**MATERIAL PROVIDED**
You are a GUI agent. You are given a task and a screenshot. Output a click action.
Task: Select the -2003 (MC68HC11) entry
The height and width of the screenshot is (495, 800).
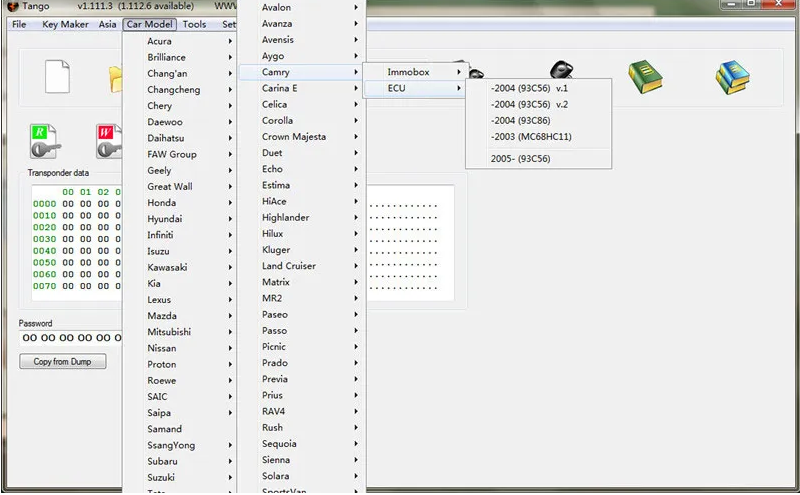531,136
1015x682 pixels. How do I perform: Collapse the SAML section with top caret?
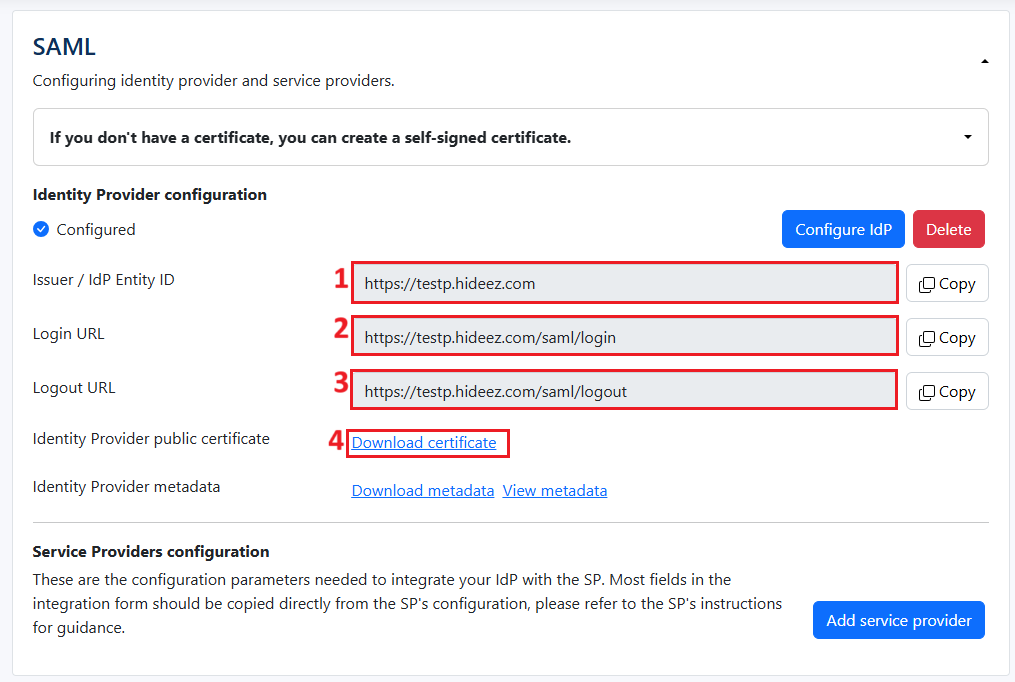pyautogui.click(x=984, y=62)
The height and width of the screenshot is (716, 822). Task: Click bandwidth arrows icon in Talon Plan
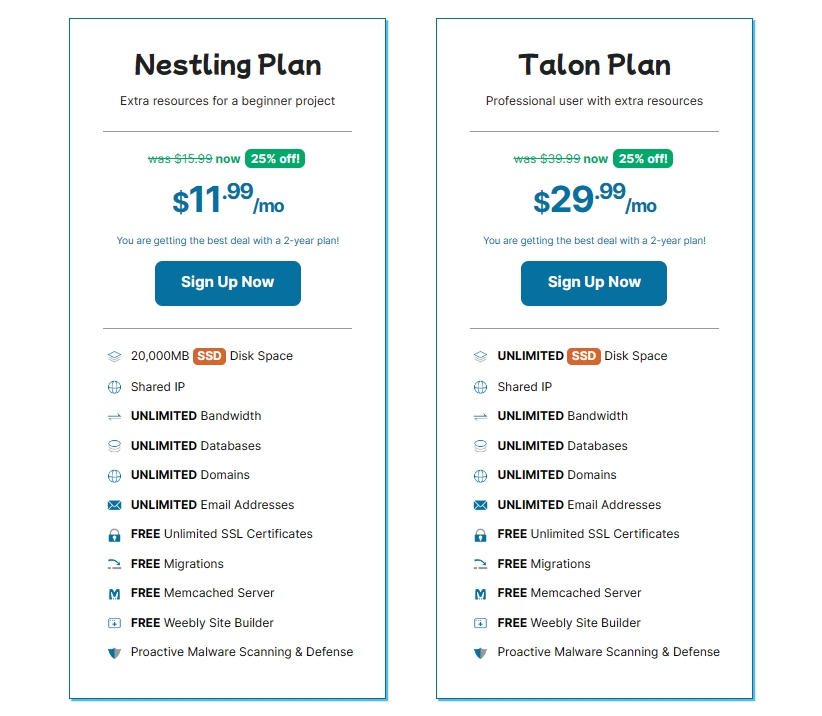click(x=481, y=416)
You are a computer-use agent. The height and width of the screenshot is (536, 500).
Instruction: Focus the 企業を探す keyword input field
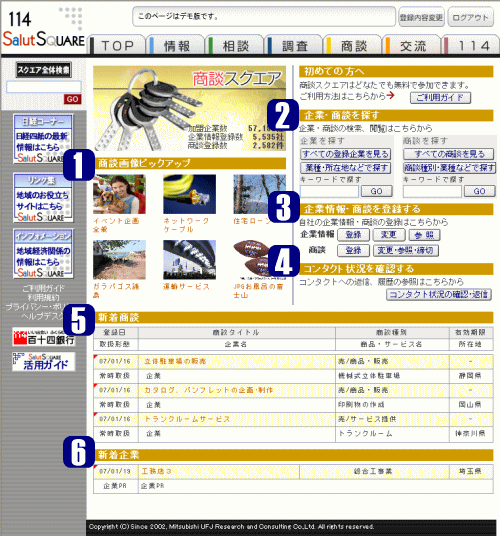(x=329, y=191)
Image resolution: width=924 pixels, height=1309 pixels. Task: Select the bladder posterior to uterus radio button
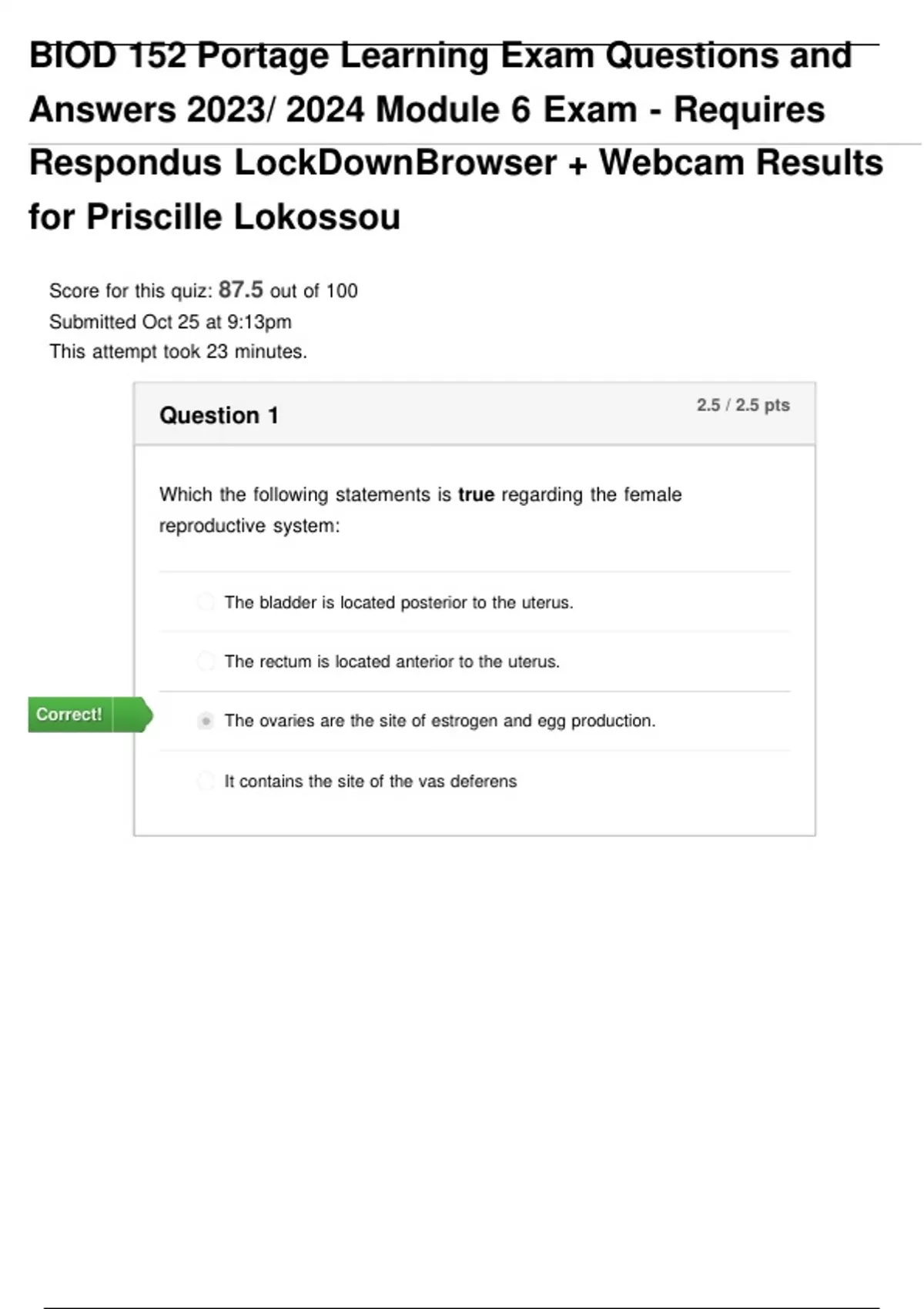[x=206, y=601]
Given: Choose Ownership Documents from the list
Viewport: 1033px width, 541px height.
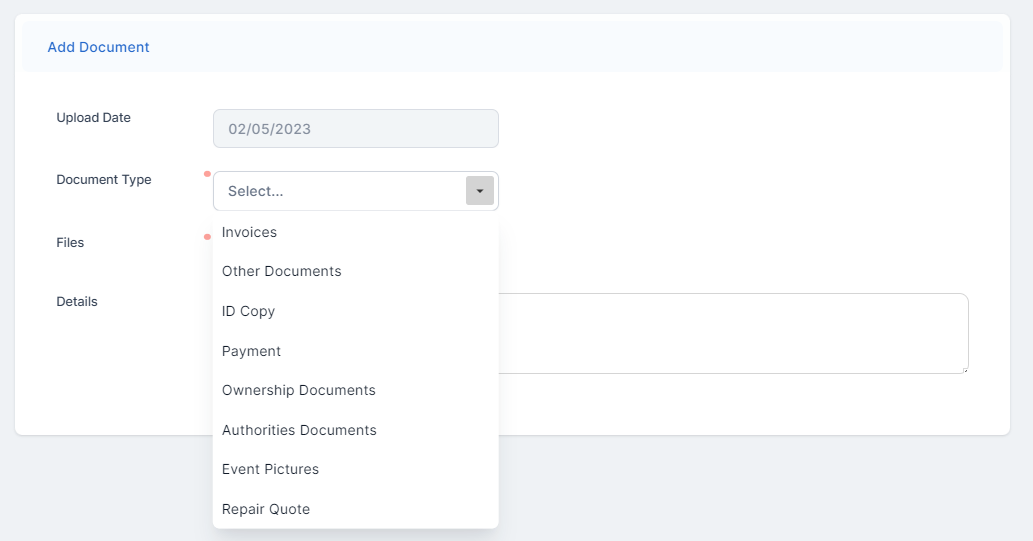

**EXERCISE DIRECTIONS**
Omit the pictures and print the listing exactly.

**SOLUTION TO THIS PROBLEM**
You are a GUI agent. You are given a task and a screenshot. Output a click action.
Task: Select the -2003 (MC68HC11) entry
The height and width of the screenshot is (495, 800).
531,136
1015x682 pixels. How do I perform: Collapse the SAML section with top caret?
pyautogui.click(x=984, y=62)
The height and width of the screenshot is (716, 822). Task: Click bandwidth arrows icon in Talon Plan
click(x=481, y=416)
You are a computer-use agent. The height and width of the screenshot is (536, 500).
Instruction: Focus the 企業を探す keyword input field
(x=329, y=191)
Image resolution: width=924 pixels, height=1309 pixels. Task: Select the bladder posterior to uterus radio button
[x=206, y=601]
Given: Choose Ownership Documents from the list
Viewport: 1033px width, 541px height.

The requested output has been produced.